**Passage provided:**
Most people, especially people who live in the working class communities,
no longer hold such an optimistic view. For them, the riots that convulsed
Protestant working class communities in September were a more accurate
reflection of the current state of the "peace process" than
the IRA’s move to decommission which came a few weeks later.
These riots began when the 10 September Whiterock Orange Order parade,
which starts on the Shankill Road, was re-routed by the Parades Commission.
The Shankill Bulletin described them as "the worst civil disturbance
in the Greater Shankill and other areas since the 1970s." Road blocks
and riots lasted for almost a week. For the most part the fighting was
between Protestants and the army and police, but, inevitably, these events
led to a ratcheting up of sectarian tensions and to sectarian clashes
between rival crowds in some areas.
These events showed how, under certain circumstances, things could escalate
into widespread sectarian conflict. They are a warning as to what can
happen if a break with sectarianism is not made and a way forward found.
The peace process began when the disillusionment, war weariness and mounting
opposition to sectarian attacks in working class areas combined with other
factors to pressurise the paramilitaries to wind down their campaigns.
It marked the end of the Troubles in the form they had taken since 1969.
But it did not mark the end of the conflict. The decade and a half since
this process began has not brought reconciliation, integration of the
communities or a lasting solution a single step closer.
Rather, in the hands of the sectarian parties, the paramilitaries and
the right wing governments in London and Dublin, this has not been a real
peace process; instead the Troubles have continued, albeit in a different,
altogether more nakedly sectarian form. This was shown by the September
riots. And even the IRA’s decision to decommission the bulk of its
arsenal reveals, in a more roundabout way, how the basis of the conflict
has changed.

**Information shown:**
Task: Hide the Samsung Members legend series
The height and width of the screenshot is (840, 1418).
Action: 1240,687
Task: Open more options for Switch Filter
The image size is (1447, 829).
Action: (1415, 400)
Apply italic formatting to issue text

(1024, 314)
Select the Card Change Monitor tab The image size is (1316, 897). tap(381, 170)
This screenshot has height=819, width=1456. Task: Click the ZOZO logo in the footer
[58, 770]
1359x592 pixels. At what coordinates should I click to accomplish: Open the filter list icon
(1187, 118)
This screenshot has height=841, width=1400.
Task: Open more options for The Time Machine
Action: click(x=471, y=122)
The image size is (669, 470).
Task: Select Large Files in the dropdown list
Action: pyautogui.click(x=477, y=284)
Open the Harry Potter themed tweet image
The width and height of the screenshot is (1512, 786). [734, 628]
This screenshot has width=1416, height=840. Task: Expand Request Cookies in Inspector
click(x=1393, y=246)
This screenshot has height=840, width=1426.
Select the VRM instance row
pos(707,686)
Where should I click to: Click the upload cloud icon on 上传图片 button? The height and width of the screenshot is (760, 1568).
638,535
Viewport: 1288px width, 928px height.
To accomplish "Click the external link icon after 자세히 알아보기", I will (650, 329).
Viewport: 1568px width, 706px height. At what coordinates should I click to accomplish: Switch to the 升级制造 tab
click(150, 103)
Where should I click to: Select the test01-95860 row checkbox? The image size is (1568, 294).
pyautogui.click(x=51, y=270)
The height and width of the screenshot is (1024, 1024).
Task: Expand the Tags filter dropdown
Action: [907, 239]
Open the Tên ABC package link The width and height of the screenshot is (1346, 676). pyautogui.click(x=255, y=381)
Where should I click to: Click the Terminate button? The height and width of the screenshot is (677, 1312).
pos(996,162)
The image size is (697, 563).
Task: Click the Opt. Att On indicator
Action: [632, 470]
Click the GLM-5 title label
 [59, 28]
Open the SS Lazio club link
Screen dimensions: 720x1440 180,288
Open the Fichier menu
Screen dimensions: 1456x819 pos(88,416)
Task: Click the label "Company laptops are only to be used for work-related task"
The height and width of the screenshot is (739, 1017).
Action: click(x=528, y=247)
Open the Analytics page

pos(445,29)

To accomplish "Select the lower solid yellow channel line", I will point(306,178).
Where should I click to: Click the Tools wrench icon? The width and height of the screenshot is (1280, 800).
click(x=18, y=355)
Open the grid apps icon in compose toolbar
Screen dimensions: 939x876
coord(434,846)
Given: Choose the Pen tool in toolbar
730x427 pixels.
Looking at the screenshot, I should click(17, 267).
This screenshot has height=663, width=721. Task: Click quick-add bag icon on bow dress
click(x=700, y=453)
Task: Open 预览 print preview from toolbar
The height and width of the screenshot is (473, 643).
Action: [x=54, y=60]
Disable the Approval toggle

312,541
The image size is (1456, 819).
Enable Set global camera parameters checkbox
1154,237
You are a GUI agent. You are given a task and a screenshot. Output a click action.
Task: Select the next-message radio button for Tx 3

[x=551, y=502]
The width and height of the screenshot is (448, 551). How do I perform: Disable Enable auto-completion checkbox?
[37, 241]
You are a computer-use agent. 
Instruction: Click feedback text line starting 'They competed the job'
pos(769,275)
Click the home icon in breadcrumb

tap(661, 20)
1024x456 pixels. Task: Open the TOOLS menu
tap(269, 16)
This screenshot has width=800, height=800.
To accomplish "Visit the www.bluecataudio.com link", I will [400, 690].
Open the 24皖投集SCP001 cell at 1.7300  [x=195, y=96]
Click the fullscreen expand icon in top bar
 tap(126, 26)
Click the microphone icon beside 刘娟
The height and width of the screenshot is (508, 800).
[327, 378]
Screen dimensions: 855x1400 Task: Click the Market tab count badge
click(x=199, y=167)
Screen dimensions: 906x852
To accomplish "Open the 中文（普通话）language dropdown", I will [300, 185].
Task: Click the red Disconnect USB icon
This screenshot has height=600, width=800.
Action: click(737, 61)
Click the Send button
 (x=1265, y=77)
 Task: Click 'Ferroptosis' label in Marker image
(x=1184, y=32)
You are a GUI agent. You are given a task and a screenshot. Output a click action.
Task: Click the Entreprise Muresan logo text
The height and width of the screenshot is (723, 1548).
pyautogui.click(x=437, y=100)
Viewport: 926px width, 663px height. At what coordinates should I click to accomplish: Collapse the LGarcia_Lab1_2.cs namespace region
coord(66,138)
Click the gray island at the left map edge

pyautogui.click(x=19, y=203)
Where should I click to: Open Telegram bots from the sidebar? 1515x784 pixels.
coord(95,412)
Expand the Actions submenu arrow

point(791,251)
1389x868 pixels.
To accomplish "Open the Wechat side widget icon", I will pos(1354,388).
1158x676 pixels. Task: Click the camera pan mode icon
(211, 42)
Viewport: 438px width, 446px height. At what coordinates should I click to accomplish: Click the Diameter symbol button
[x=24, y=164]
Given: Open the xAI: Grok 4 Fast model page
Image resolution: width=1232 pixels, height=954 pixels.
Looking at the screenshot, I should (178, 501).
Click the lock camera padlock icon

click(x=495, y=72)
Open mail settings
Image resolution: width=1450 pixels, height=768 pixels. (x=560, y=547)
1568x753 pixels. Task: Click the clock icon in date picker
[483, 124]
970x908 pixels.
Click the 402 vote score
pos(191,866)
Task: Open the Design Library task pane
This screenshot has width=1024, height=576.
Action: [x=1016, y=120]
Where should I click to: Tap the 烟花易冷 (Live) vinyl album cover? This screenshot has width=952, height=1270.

**What needs to be done:** Copy out, without changes, the section of the passage on the September riots that opens with "Most people, especially" and closes with "the Parades Commission.". The material is separate from the passage on the September riots and the peace process.

**Solution to this task:**
Most people, especially people who live in the working class communities,
no longer hold such an optimistic view. For them, the riots that convulsed
Protestant working class communities in September were a more accurate
reflection of the current state of the "peace process" than
the IRA’s move to decommission which came a few weeks later.
These riots began when the 10 September Whiterock Orange Order parade,
which starts on the Shankill Road, was re-routed by the Parades Commission.